BEGIN MATERIAL FOR THE TASK

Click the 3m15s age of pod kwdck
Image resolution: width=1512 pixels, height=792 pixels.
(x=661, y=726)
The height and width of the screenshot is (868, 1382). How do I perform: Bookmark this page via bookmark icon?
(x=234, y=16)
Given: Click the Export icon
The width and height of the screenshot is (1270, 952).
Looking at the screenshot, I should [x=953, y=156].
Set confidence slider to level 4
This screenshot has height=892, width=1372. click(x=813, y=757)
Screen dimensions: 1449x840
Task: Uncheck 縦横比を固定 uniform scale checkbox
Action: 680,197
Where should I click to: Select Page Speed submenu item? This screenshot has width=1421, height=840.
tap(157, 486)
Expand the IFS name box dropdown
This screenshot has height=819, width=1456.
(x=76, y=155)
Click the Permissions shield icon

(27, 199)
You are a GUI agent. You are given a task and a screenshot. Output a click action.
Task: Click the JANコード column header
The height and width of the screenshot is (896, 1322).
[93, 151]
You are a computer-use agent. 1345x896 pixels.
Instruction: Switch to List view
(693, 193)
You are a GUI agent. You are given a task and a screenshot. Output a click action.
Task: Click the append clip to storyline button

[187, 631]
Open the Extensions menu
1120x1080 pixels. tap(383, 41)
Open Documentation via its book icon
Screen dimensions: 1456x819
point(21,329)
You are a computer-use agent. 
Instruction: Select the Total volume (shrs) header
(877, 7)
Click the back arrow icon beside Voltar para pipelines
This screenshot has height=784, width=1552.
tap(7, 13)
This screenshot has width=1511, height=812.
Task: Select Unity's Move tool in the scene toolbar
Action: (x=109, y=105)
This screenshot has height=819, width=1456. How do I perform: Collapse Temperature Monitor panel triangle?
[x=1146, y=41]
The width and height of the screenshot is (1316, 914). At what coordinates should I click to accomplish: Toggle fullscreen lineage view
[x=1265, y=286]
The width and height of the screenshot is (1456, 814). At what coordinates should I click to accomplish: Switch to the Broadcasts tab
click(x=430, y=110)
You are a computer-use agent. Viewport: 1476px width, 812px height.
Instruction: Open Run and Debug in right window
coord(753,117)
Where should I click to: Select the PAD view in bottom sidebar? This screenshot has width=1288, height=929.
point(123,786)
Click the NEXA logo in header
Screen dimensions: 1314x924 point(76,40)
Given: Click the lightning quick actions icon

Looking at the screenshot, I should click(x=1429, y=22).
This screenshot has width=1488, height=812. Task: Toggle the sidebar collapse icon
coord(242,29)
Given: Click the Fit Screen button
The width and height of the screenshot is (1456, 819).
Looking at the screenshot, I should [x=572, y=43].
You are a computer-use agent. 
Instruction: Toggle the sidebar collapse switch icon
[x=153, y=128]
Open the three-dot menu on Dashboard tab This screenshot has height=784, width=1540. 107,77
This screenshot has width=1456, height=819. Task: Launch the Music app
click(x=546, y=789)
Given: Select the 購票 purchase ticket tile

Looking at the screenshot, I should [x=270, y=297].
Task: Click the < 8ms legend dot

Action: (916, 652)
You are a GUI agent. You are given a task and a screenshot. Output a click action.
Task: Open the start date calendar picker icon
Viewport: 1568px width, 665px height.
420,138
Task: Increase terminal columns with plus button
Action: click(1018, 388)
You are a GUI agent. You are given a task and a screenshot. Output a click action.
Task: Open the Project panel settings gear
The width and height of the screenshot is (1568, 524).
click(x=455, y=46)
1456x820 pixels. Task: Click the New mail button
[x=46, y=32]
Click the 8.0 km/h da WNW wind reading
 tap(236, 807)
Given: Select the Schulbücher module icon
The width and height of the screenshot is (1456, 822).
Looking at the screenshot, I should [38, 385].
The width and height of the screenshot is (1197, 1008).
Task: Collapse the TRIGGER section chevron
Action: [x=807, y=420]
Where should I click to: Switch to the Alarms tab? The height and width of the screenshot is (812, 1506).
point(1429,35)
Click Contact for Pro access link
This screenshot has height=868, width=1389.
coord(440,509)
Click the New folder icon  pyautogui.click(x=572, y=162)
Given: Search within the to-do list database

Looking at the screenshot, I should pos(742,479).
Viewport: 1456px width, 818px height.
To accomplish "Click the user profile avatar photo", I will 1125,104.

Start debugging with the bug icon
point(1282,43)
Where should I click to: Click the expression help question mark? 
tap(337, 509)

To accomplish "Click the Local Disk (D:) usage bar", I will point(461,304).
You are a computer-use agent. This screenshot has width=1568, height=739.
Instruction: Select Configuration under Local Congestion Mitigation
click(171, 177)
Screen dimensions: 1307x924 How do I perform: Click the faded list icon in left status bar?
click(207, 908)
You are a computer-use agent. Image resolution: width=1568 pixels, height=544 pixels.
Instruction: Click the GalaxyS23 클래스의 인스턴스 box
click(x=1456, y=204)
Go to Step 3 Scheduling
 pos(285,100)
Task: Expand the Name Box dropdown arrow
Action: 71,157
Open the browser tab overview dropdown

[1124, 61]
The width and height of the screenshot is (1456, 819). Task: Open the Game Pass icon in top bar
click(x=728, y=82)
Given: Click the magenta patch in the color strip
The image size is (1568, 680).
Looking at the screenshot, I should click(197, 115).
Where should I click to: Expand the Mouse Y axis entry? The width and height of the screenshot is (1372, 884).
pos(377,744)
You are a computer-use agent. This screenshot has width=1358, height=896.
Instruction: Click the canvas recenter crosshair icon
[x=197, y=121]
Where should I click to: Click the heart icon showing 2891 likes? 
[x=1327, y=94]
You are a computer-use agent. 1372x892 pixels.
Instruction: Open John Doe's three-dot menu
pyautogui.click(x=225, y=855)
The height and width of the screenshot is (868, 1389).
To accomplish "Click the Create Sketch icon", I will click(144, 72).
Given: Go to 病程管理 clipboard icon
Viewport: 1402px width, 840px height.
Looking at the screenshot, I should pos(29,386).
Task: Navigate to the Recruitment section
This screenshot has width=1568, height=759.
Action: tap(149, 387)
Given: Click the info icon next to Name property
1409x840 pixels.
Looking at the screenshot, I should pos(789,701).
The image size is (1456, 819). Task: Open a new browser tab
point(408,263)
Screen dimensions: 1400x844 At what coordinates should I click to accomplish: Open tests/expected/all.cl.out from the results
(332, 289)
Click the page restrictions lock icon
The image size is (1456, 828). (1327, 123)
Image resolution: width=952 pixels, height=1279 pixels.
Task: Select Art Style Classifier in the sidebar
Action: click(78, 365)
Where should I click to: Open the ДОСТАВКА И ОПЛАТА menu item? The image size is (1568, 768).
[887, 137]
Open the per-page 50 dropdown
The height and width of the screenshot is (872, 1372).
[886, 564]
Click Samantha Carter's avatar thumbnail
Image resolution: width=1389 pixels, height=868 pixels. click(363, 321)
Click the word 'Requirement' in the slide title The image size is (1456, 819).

END MATERIAL FOR THE TASK

All the entries must be retyped exactly.

Click the 3m15s age of pod kwdck
Image resolution: width=1512 pixels, height=792 pixels.
(x=661, y=726)
The height and width of the screenshot is (868, 1382). How do I perform: Bookmark this page via bookmark icon?
(x=234, y=16)
Given: Click the Export icon
The width and height of the screenshot is (1270, 952).
Looking at the screenshot, I should [x=953, y=156].
Set confidence slider to level 4
This screenshot has height=892, width=1372. click(x=813, y=757)
Screen dimensions: 1449x840
Task: Uncheck 縦横比を固定 uniform scale checkbox
Action: 680,197
Where should I click to: Select Page Speed submenu item? This screenshot has width=1421, height=840.
tap(157, 486)
Expand the IFS name box dropdown
This screenshot has height=819, width=1456.
(x=76, y=155)
Click the Permissions shield icon

(27, 199)
You are a GUI agent. You are given a task and a screenshot. Output a click action.
Task: Click the JANコード column header
The height and width of the screenshot is (896, 1322).
[93, 151]
You are a computer-use agent. 1345x896 pixels.
Instruction: Switch to List view
(693, 193)
You are a GUI agent. You are given a task and a screenshot. Output a click action.
Task: Click the append clip to storyline button

[187, 631]
Open the Extensions menu
1120x1080 pixels. tap(383, 41)
Open Documentation via its book icon
Screen dimensions: 1456x819
point(21,329)
You are a computer-use agent. 
Instruction: Select the Total volume (shrs) header
(877, 7)
Click the back arrow icon beside Voltar para pipelines
This screenshot has height=784, width=1552.
tap(7, 13)
This screenshot has width=1511, height=812.
Task: Select Unity's Move tool in the scene toolbar
Action: (x=109, y=105)
This screenshot has height=819, width=1456. How do I perform: Collapse Temperature Monitor panel triangle?
[x=1146, y=41]
The width and height of the screenshot is (1316, 914). At what coordinates should I click to accomplish: Toggle fullscreen lineage view
[x=1265, y=286]
The width and height of the screenshot is (1456, 814). At what coordinates should I click to accomplish: Switch to the Broadcasts tab
click(x=430, y=110)
You are a computer-use agent. Viewport: 1476px width, 812px height.
Instruction: Open Run and Debug in right window
coord(753,117)
Where should I click to: Select the PAD view in bottom sidebar? This screenshot has width=1288, height=929.
point(123,786)
Click the NEXA logo in header
Screen dimensions: 1314x924 point(76,40)
Given: Click the lightning quick actions icon

Looking at the screenshot, I should click(x=1429, y=22).
This screenshot has width=1488, height=812. Task: Toggle the sidebar collapse icon
coord(242,29)
Given: Click the Fit Screen button
The width and height of the screenshot is (1456, 819).
Looking at the screenshot, I should [x=572, y=43].
You are a computer-use agent. 
Instruction: Toggle the sidebar collapse switch icon
[x=153, y=128]
Open the three-dot menu on Dashboard tab This screenshot has height=784, width=1540. 107,77
This screenshot has width=1456, height=819. Task: Launch the Music app
click(x=546, y=789)
Given: Select the 購票 purchase ticket tile

Looking at the screenshot, I should [x=270, y=297].
Task: Click the < 8ms legend dot

Action: (916, 652)
You are a GUI agent. You are given a task and a screenshot. Output a click action.
Task: Open the start date calendar picker icon
Viewport: 1568px width, 665px height.
420,138
Task: Increase terminal columns with plus button
Action: click(1018, 388)
You are a GUI agent. You are given a task and a screenshot. Output a click action.
Task: Open the Project panel settings gear
The width and height of the screenshot is (1568, 524).
click(x=455, y=46)
1456x820 pixels. Task: Click the New mail button
[x=46, y=32]
Click the 8.0 km/h da WNW wind reading
 tap(236, 807)
Given: Select the Schulbücher module icon
The width and height of the screenshot is (1456, 822).
Looking at the screenshot, I should [38, 385].
The width and height of the screenshot is (1197, 1008).
Task: Collapse the TRIGGER section chevron
Action: [x=807, y=420]
Where should I click to: Switch to the Alarms tab? The height and width of the screenshot is (812, 1506).
point(1429,35)
Click Contact for Pro access link
This screenshot has height=868, width=1389.
coord(440,509)
Click the New folder icon  pyautogui.click(x=572, y=162)
Given: Search within the to-do list database

Looking at the screenshot, I should pos(742,479).
Viewport: 1456px width, 818px height.
To accomplish "Click the user profile avatar photo", I will 1125,104.

Start debugging with the bug icon
point(1282,43)
Where should I click to: Click the expression help question mark? 
tap(337, 509)

To accomplish "Click the Local Disk (D:) usage bar", I will point(461,304).
You are a computer-use agent. This screenshot has width=1568, height=739.
Instruction: Select Configuration under Local Congestion Mitigation
click(171, 177)
Screen dimensions: 1307x924 How do I perform: Click the faded list icon in left status bar?
click(207, 908)
You are a computer-use agent. Image resolution: width=1568 pixels, height=544 pixels.
Instruction: Click the GalaxyS23 클래스의 인스턴스 box
click(x=1456, y=204)
Go to Step 3 Scheduling
 pos(285,100)
Task: Expand the Name Box dropdown arrow
Action: 71,157
Open the browser tab overview dropdown

[1124, 61]
The width and height of the screenshot is (1456, 819). Task: Open the Game Pass icon in top bar
click(x=728, y=82)
Given: Click the magenta patch in the color strip
The image size is (1568, 680).
Looking at the screenshot, I should click(197, 115).
Where should I click to: Expand the Mouse Y axis entry? The width and height of the screenshot is (1372, 884).
pos(377,744)
You are a computer-use agent. This screenshot has width=1358, height=896.
Instruction: Click the canvas recenter crosshair icon
[x=197, y=121]
Where should I click to: Click the heart icon showing 2891 likes? 
[x=1327, y=94]
You are a computer-use agent. 1372x892 pixels.
Instruction: Open John Doe's three-dot menu
pyautogui.click(x=225, y=855)
The height and width of the screenshot is (868, 1389).
To accomplish "Click the Create Sketch icon", I will click(144, 72).
Given: Go to 病程管理 clipboard icon
Viewport: 1402px width, 840px height.
Looking at the screenshot, I should pos(29,386).
Task: Navigate to the Recruitment section
This screenshot has width=1568, height=759.
Action: tap(149, 387)
Given: Click the info icon next to Name property
1409x840 pixels.
Looking at the screenshot, I should pos(789,701).
The image size is (1456, 819). Task: Open a new browser tab
point(408,263)
Screen dimensions: 1400x844 At what coordinates should I click to accomplish: Open tests/expected/all.cl.out from the results
(332, 289)
Click the page restrictions lock icon
The image size is (1456, 828). (1327, 123)
Image resolution: width=952 pixels, height=1279 pixels.
Task: Select Art Style Classifier in the sidebar
Action: click(78, 365)
Where should I click to: Open the ДОСТАВКА И ОПЛАТА menu item? The image size is (1568, 768).
[887, 137]
Open the per-page 50 dropdown
The height and width of the screenshot is (872, 1372).
[886, 564]
Click Samantha Carter's avatar thumbnail
Image resolution: width=1389 pixels, height=868 pixels. click(363, 321)
Click the word 'Requirement' in the slide title The image size is (1456, 819).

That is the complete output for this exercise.